30.1.06

O medo

Como era previsível, o discurso que se levantou contra a utilização abusiva das escutas telefónicas trouxe, à boleia, teses que põem em causa toda a política de investigação e a autoridade do Estado.
As declarações de Duarte Lima no parlamento, acompanhadas em tom apoteótico por aplausos de quase todos os deputados, em que aquele defendia que as escutas telefónicas apenas deveriam ser utilizadas em crimes como terrorismo ou tráfico de droga, deixando de lado os crimes de corrupção, são um mau sinal para a nossa democracia e fragilizam ainda mais o nosso poder político.
O nosso país, desde que vive em democracia, tem convivido mal com a autoridade do Estado, ainda assombrado por fantasmas do passado, fruto de um anacrónico complexo de esquerda que se levanta sempre que alguns direitos fundamentais são restringidos, ainda que levemente.
É óbvio que houve abusos e utilizações ilegais das escutas telefónicas. E ainda mais óbvio é que se tivemos conhecimento disso nos processos mais mediáticos, podemos imaginar o que se passará naqueles outros que ocupam anonimamente as prateleiras dos nossos tribunais.
No entanto, é muito perigoso que, numa louvável tentativa de acabar com esses abusos, se enverede numa total cegueira e se fragilize de forma irreparável a nossa política de investigação criminal e os seus agentes.
Para se investigar convenientemente é preciso limitar alguns direitos fundamentais e toda a sociedade deve estar preparada para isso. Devemos apertar o controlo dessa limitação, mas não podemos acabar com ela, sob pena de a criminalidade mais sofisticada e complexa escapar de vez à punição.
As declarações de Duarte Lima caem mal, principalmente vindas de quem vêm, se nos lembrarmos do seu passado, e o consenso que se gerou parece artificial.
Não podemos deixar que à boleia de alguns ideais bem intencionados, mas algo distantes da realidade, algumas entidades menos escrupulosas tentem ferir de morte a nossa já descredibilizada justiça criminal.
Os políticos deveriam ser os primeiros a perceber isso, até para seu próprio bem, pois é na sua classe que crimes como o de corrupção ganham maior relevância, daí o perigo dos caminhos que alguns parecem querer trilhar.
Num país em que os cidadãos defendem fanaticamente o seu direito de prioridade na rotunda a caminho de casa, mas onde o delito fiscal e a corrupção são pacificamente aceites e até envergonhadamente defendidos por muitos, seguir esse caminho seria um desastre para toda a democracia.  

2 comentários:

Politikos disse...

Percebo o ponto de vista.

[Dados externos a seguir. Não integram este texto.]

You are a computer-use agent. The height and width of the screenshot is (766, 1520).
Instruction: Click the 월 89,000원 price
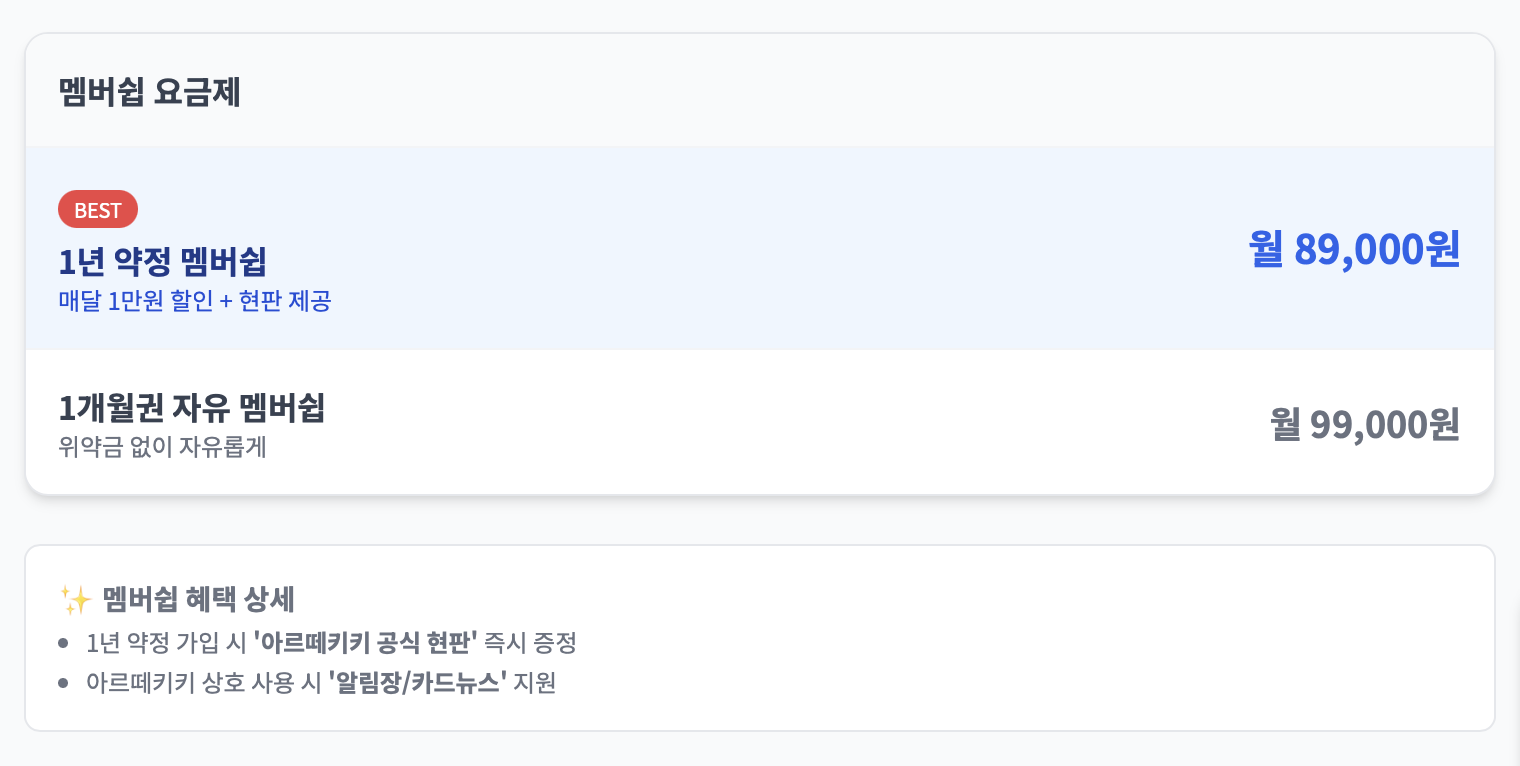tap(1354, 250)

Não há, porém, qq «complexo de esquerda», visto que as declarações a que alude são de alguém de direita (para usar esta terminologia). Mas não podemos deixar a PGR, o MP e mesmo os Tribunais em total «roda livre»... Que é o que neste momento acontece... Saber para quem o PR telefonou e conhecer excertos de telefonemas anódinos do líder da oposição (Ferro Rodrigues), as chamadas da mulher, etc. só demonstram uma total falta de profissionalismo por parte da investigação criminal... Que está velha, relha e caduca... Qualquer processo, o mais simples que seja, demora 1 ano... Um ano para ouvir 3 ou 4 testemunhas e para arquivar um processo... É mau de mais... O caso do ficheiro Excel é mau demais... O poder judicial tem de prestar contas... Nenhum direito é absoluto, nem a sacrossanta independência do poder judicial... Ou então passamos de um Estado de Direito à República dos Juízes...
Os políticos não são nem piores, nem melhores do que todos nós... E todos já pactuámos com um valor declarado para a compra de casa, visando reduzir a siza, ou um serviço prestado sem recibo...
P.S. - Embora não concorde com grande parte das opiniões deste blogue, acompanho-as com o maior interesse... É bom conviver com a diferença... :-)

Pedro C. Azevedo disse...

Eu não disse que as declarações de Duarte Lima eram fruto de um complexo de esquerda. O que digo é que ele existindo, muitos se aproveitam dele, mesmo sem dele partilharem.
Quanto ao resto, tem toda a razão, como, aliás, penso que está demonstrado no texto.
Seja sempre bem vindo! É da diversidade é controvérsia que surgem as verdadeiras soluções.